УДК 82-14: 821.161.1
И.С.Абрамовская
КРЫМ — ТАВРИДА — КИММЕРИЯ В РУССКОЙ ПОЭТИЧЕСКОЙ ТРАДИЦИИ И ЛИРИЧЕСКИХ
ЦИКЛАХ М.ВОЛОШИНА
На материале поэм С.С.Боброва, А.Н.Муравьева, поэтического цикла о Крыме А.К.Толстого уточняются устойчивые компоненты локального текста, сложившиеся в конце XVIII — первой половине XIX столетия, показано формирование общих художественных и аксиологические представлений и их преломление в творчестве поэта XX века М.Волошина.
Ключевые слова: Крым в поэзии; поэма Боброва; Киммерийские циклы М.Волошина; поиски жанра; автобиографизм; развитие крымской темы; индивидуальное осмысление пространства
Георгий Шенгели поделился своим впечатлением от Коктебеля (1919): «Если пейзаж Малороссии —
идиллия и эклога <...>, то коктебельские излоги и лукоморья — героическая поэма.
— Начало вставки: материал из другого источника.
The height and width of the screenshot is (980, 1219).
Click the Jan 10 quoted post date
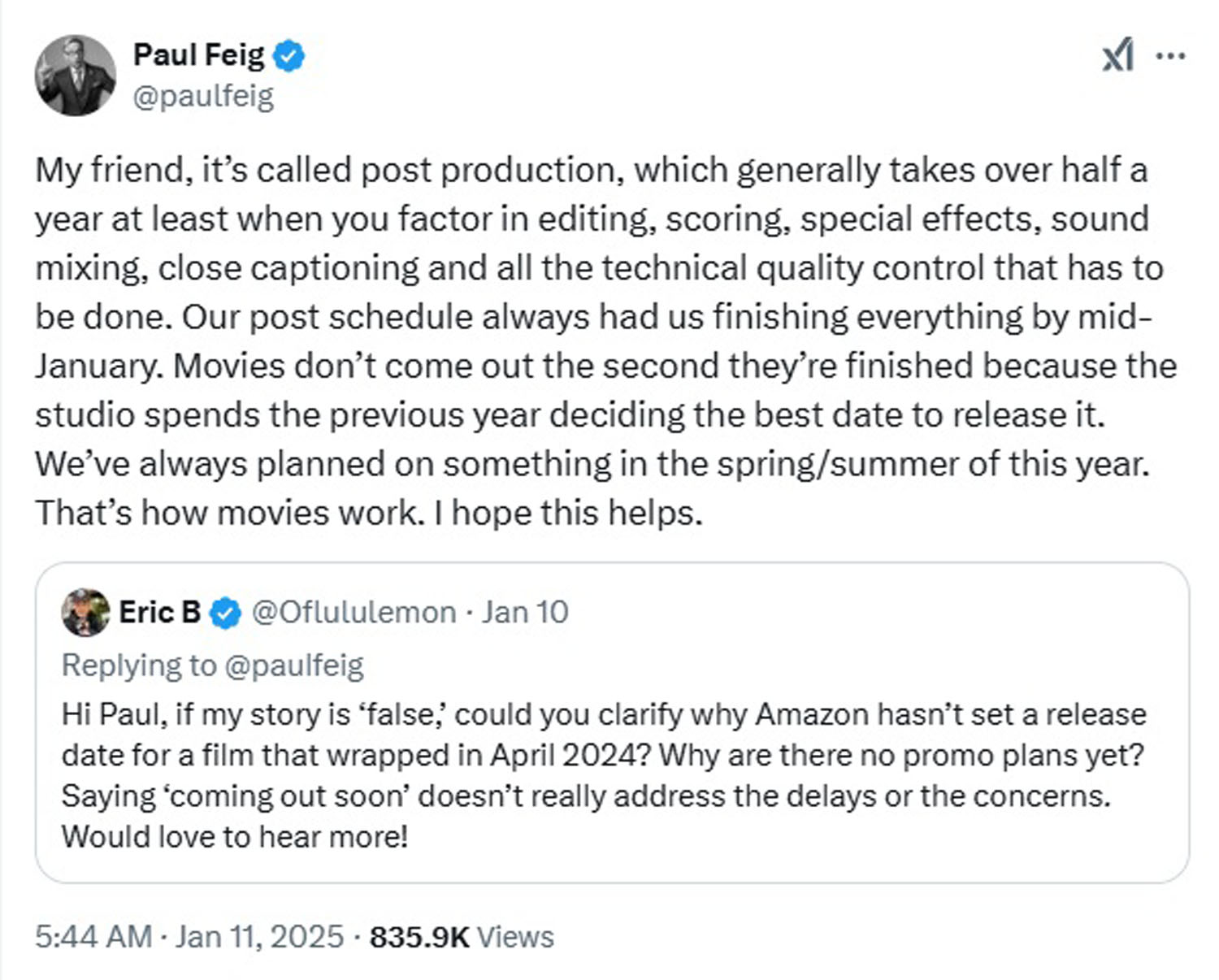tap(524, 612)
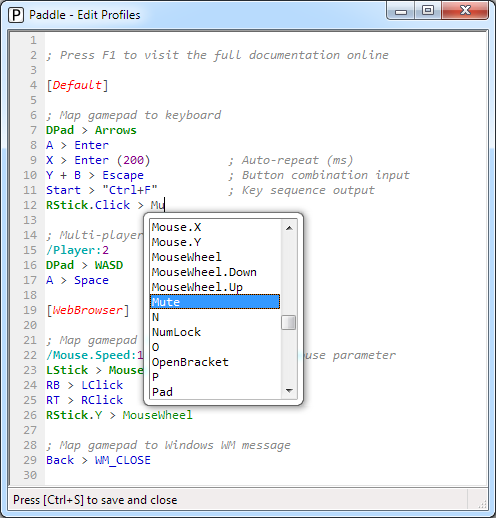The height and width of the screenshot is (518, 496).
Task: Select MouseWheel suggestion entry
Action: (215, 257)
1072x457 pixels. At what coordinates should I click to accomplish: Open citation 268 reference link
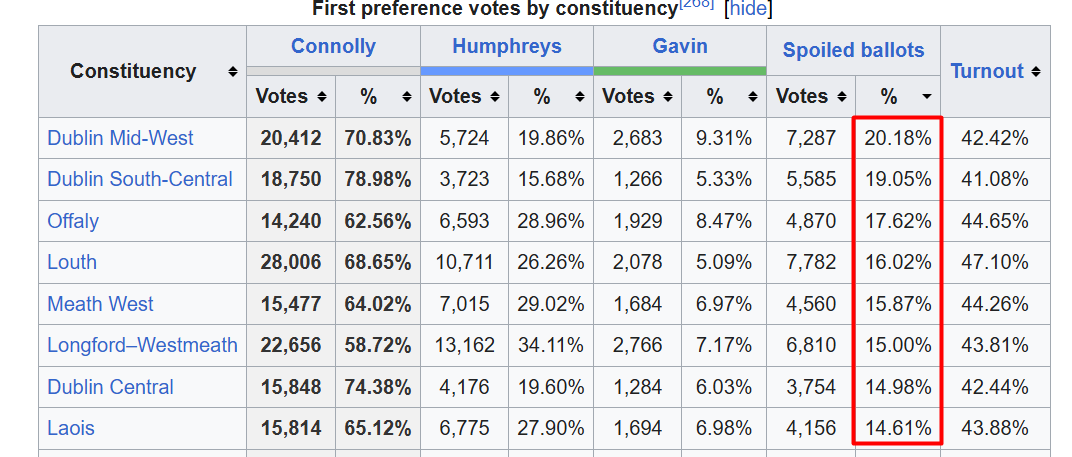tap(697, 4)
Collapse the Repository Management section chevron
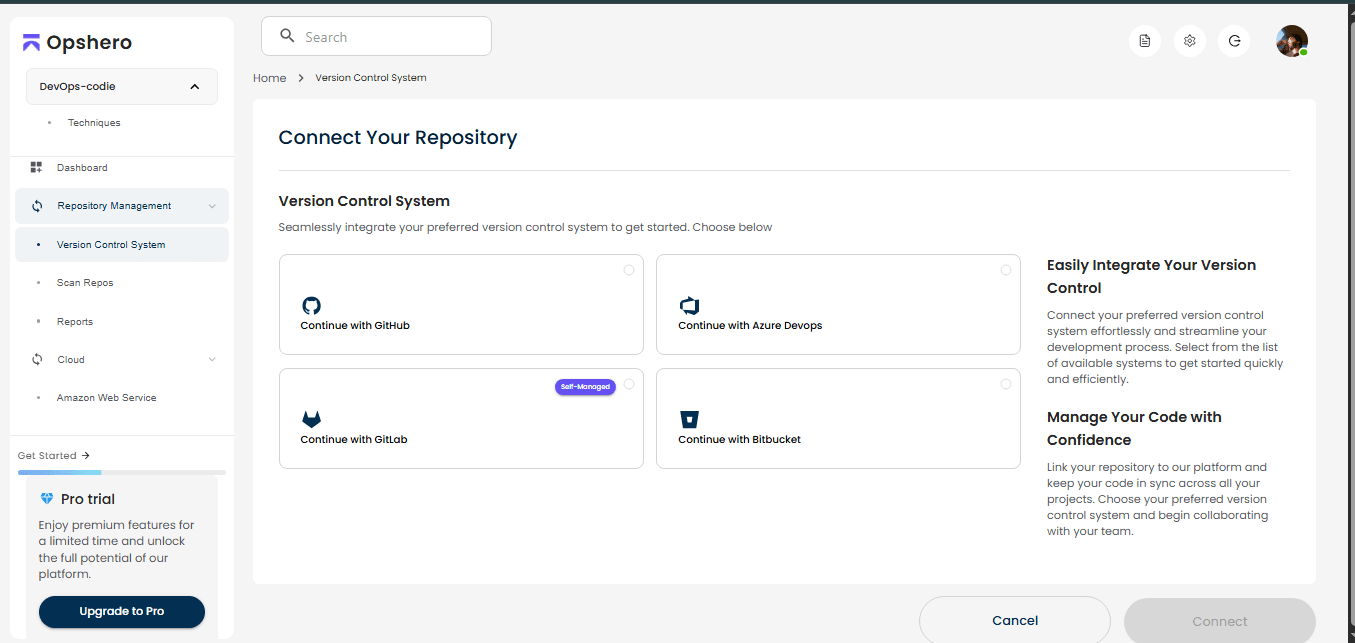 pos(212,206)
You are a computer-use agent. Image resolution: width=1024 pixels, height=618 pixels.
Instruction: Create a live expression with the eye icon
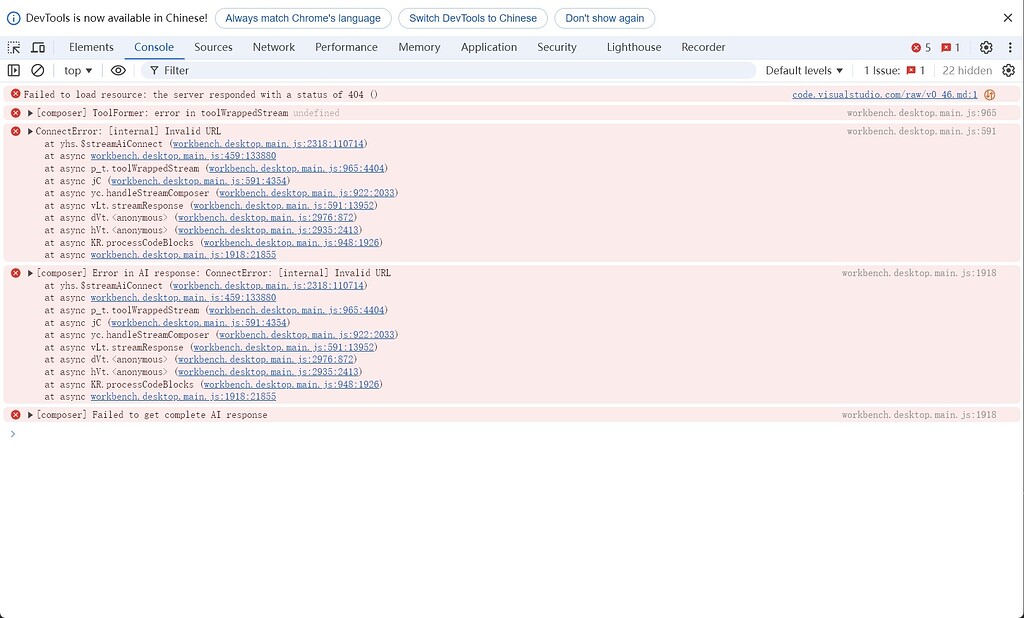coord(118,70)
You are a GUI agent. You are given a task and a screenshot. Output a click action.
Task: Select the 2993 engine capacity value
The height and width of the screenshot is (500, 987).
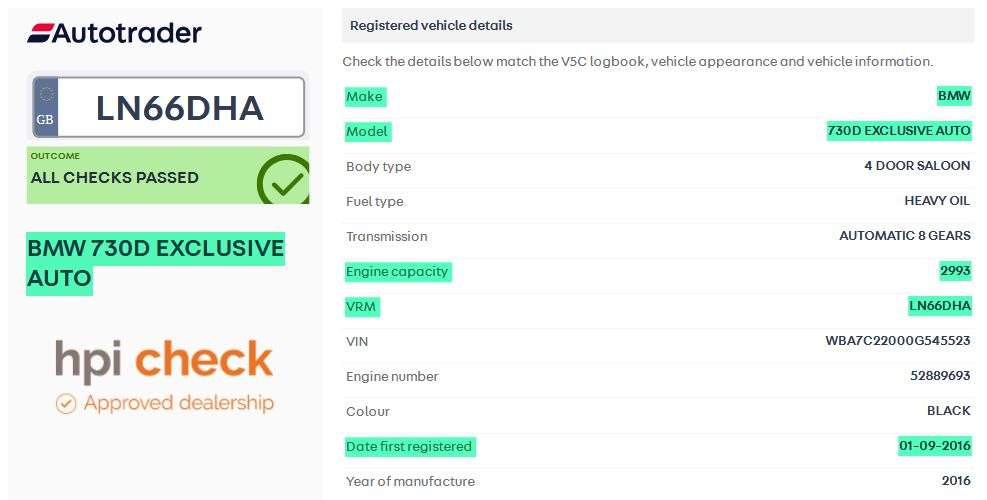(x=955, y=271)
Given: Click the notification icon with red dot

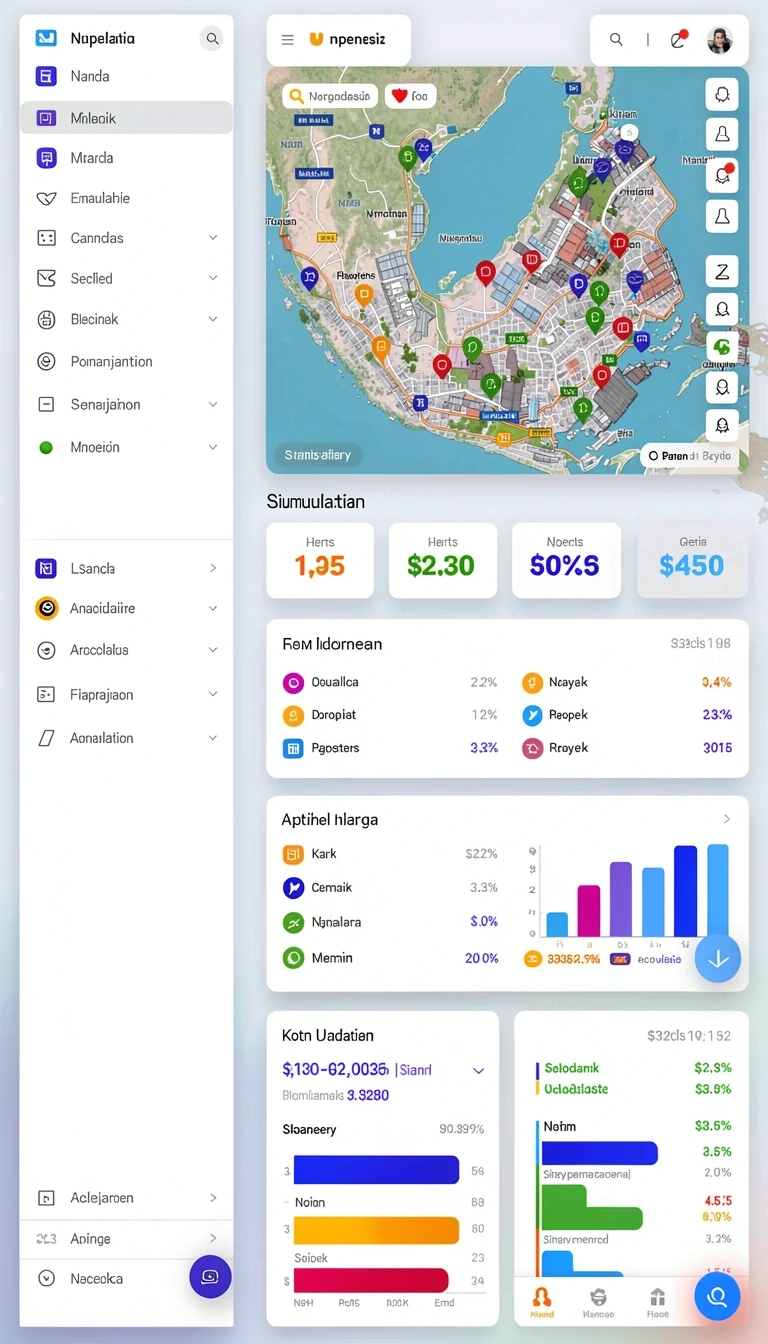Looking at the screenshot, I should [679, 39].
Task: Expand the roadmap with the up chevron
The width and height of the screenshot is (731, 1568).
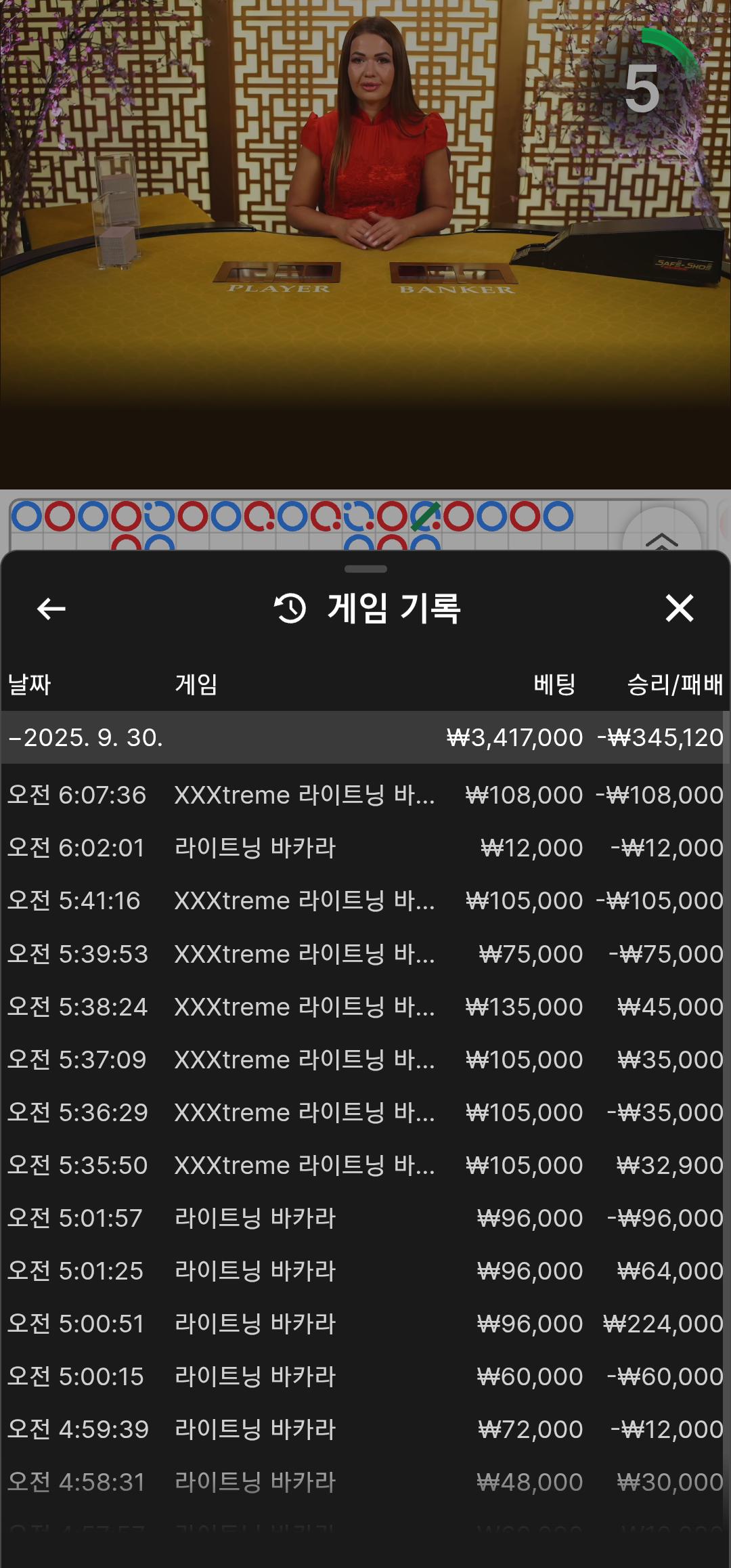Action: 661,540
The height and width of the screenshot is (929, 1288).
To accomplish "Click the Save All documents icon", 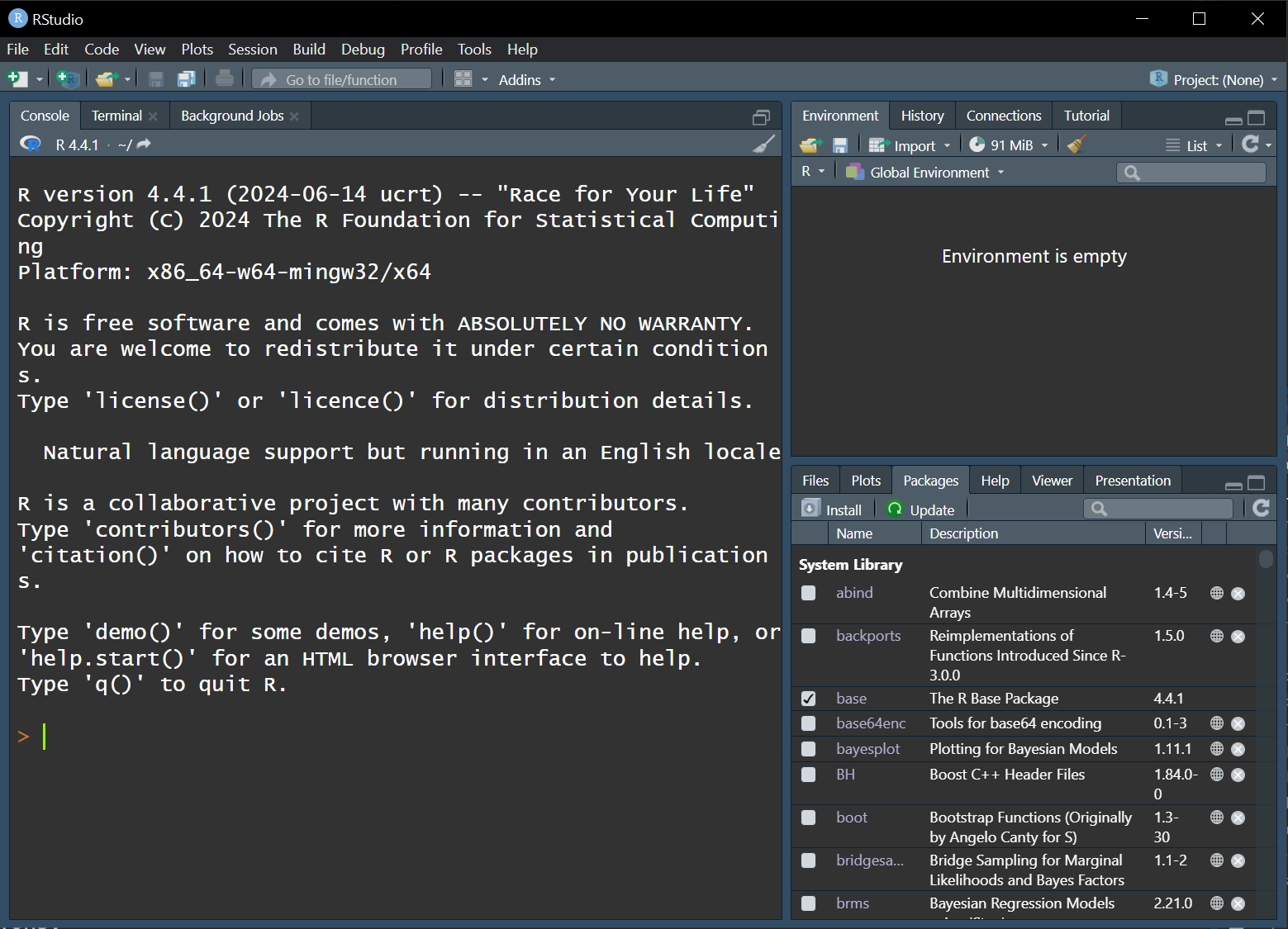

Тысячелетнее борение космических сил здесь вылилось наружу, оцепенело в напряженном равновесии, и припасть к разверстым недрам трагической земли так же отрадно, как омыться гекзаметрами Гомера и сгореть вместе с градом копьеносца Приама» [1, с. 356]. Возможно, отчасти под впечатлением от стихотворений М.Волошина о восточной части Тавриды под названием «Киммерия» возникло подобное отношение к пространству. «Киммерией я называю восточную область Крыма от древнего Сурожа (Судака) до Босфора Киммерийского (Керченского пролива), в отличие от Тавриды, западной его части (южного берега Херсонеса Таврического)» [2, с. 117], — писал Волошин в статье о художнике Богаевском. Именно Волошин «присвоил» эту часть полуострова, о которой писали и до него, но в лирике поэта Киммерия обрела свой язык.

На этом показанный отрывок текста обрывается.